Adding to the mystery, the Wikipedia article actually claimed that three health economists had invented QALYs, including someone called “Toni Morgan”. Digging a little further, I found that the third inventor had been added relatively recently. Apologies to Toni if he or she is real and did help to invent QALYs, but I couldn’t help noticing that this name is an anagram of “Giant Moron” and may therefore be made up. The Serbian paper citation had also been added relatively recently, and that paper was published long after the original invention claim was made on Wikipedia. My conclusion is that the claim was originally made in the Wikipedia article; that was the unreferenced source for the same claim in the Serbian paper; and the Serbian paper was then added as a citation supporting the Wikipedia claim. This problem of circularity in the generation of fake facts is well-known, and Tim Harford, in acknowledging his error, pointed to this comic from xkcd:
It’s a lesson in how referencing and citation can go wrong. More digging shows that someone in the University of Ulster posted the original invented invention claim in December 2010, and the same or perhaps another wag at the same institution added the third name in February 2014. I guess they did it for the lulz. I am not too dismayed by the fact that no-one who knows anything about QALYs picked this spoof up for over three years, since such people should not really be using Wikipedia as a source. However, as Chris Sampson has suggested elsewhere on this blog, health economists should be paying more attention to what is published about their discipline on Wikipedia. Mis- or dis-information should be corrected or challenged.

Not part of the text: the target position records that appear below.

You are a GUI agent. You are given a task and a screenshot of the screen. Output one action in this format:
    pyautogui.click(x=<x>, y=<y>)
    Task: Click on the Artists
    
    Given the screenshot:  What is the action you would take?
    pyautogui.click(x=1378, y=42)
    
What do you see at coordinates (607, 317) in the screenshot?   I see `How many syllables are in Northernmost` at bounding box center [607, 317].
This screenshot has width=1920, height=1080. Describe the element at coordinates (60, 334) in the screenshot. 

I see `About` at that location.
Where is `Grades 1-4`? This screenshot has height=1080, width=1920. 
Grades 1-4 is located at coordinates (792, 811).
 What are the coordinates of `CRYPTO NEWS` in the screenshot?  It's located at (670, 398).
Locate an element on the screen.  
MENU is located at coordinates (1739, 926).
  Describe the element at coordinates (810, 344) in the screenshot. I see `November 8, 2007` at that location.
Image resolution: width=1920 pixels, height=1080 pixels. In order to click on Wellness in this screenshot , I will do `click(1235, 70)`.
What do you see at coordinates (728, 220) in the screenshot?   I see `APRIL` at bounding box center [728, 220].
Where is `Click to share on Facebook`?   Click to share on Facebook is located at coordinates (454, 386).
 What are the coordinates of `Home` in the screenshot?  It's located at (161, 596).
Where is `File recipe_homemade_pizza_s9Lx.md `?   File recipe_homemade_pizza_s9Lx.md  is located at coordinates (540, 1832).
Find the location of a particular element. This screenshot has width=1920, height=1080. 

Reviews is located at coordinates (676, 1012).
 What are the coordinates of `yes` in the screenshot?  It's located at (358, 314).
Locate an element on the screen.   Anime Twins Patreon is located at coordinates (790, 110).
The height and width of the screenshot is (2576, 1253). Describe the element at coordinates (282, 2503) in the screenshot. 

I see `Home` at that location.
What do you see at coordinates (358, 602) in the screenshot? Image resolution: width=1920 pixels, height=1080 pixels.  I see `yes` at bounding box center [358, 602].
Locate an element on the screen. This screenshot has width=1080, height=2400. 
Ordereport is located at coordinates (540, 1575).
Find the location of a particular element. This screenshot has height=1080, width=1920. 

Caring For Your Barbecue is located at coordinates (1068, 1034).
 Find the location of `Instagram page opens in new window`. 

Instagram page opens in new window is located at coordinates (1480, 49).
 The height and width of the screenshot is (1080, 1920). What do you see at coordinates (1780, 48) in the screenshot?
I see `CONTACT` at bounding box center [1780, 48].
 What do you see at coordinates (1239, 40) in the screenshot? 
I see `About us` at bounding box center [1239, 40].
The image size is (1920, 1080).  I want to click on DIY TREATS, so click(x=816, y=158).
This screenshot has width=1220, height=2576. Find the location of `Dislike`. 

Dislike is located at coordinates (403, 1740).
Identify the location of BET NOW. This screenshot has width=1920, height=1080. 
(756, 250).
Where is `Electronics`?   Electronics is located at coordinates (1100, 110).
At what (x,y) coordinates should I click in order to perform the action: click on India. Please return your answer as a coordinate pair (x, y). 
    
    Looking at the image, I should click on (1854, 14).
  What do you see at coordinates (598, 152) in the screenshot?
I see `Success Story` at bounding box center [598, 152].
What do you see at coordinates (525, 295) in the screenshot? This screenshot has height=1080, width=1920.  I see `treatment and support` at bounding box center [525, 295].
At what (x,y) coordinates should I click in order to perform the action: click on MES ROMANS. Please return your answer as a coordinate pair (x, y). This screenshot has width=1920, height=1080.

I’m pleased to say that Don Husereau from the Institute of Health Economics in Canada has now fixed the Wikipedia entry and given a much more accurate and sensible history. Let’s hope that this is the last we hear of Christopher, Carlos and Toni. Unless of course they are real, in which case I hope their pioneering work gets the recognition that it deserves.
[…] made it to a Serbian journal that was subsequently used as the source for the claim. Following its exposure and removal, the claim was repeated in an Egyptian thesis. It also appeared in the first and second […]
“However, as Chris Sampson has suggested elsewhere on this blog, health economists should be paying more attention to what is published about their discipline on Wikipedia. Mis- or dis-information should be corrected or challenged.”
As a chartered accountant, I spent some time many years ago trying to improve and correct articles about accountancy on Wikipedia. But I got tired of seeing my edits reversed by people who know nothing about my field for the flimsiest of reasons. I’d be unsurprised if health economists find Wikipedia similarly tedious.